___ DATA FOR PROCESSING

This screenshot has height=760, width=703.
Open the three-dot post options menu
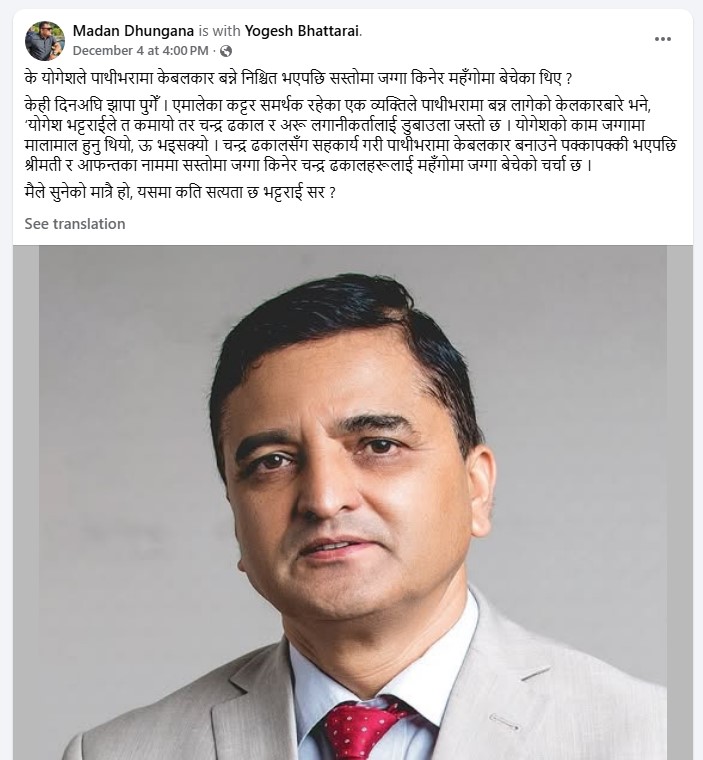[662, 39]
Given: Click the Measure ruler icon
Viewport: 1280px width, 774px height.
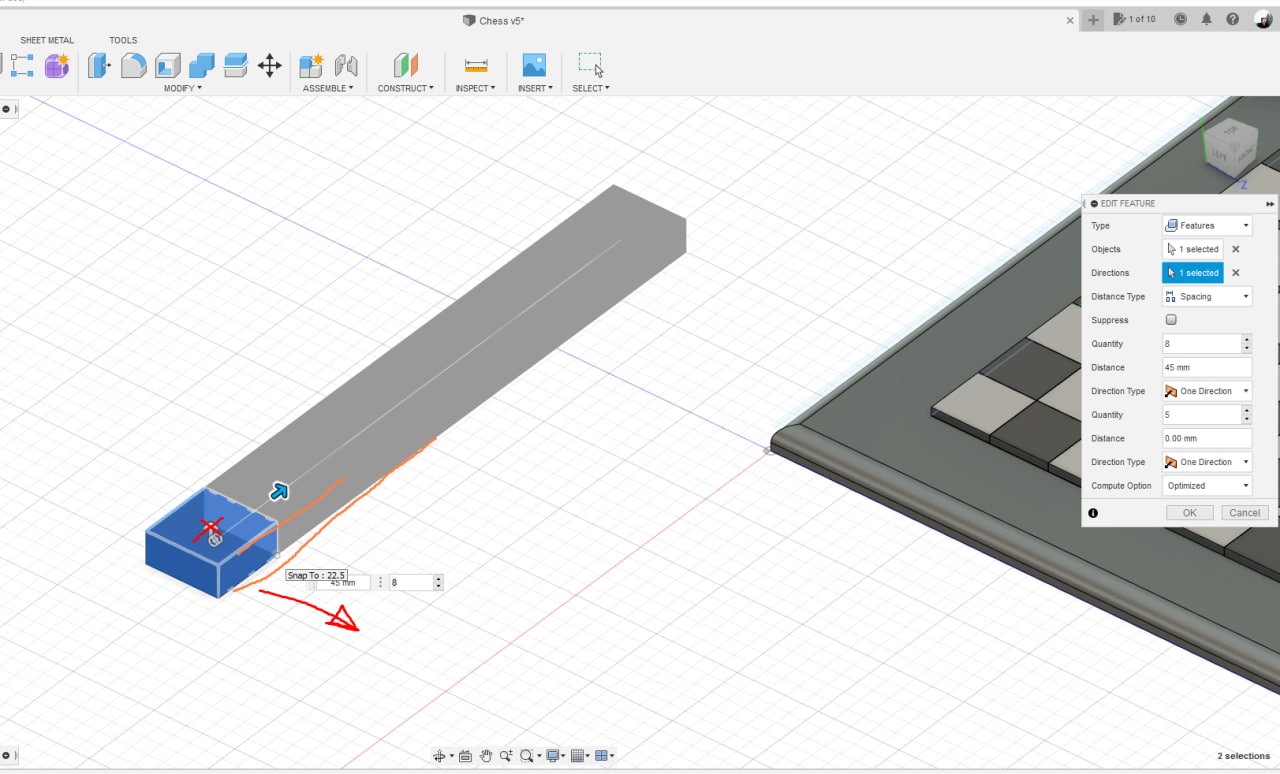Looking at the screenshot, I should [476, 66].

______

◆ THE REQUEST
Could you arrange the lines from the one containing "Given: Click the Measure ruler icon" through the end of the records as a Markdown table with the columns Row and Line, skipping blank lines and leaving the pictures out?

◆ SOLUTION TO THIS PROBLEM
| Row | Line |
|---|---|
| 1 | Given: Click the Measure ruler icon |
| 2 | Viewport: 1280px width, 774px height. |
| 3 | Looking at the screenshot, I should [476, 66]. |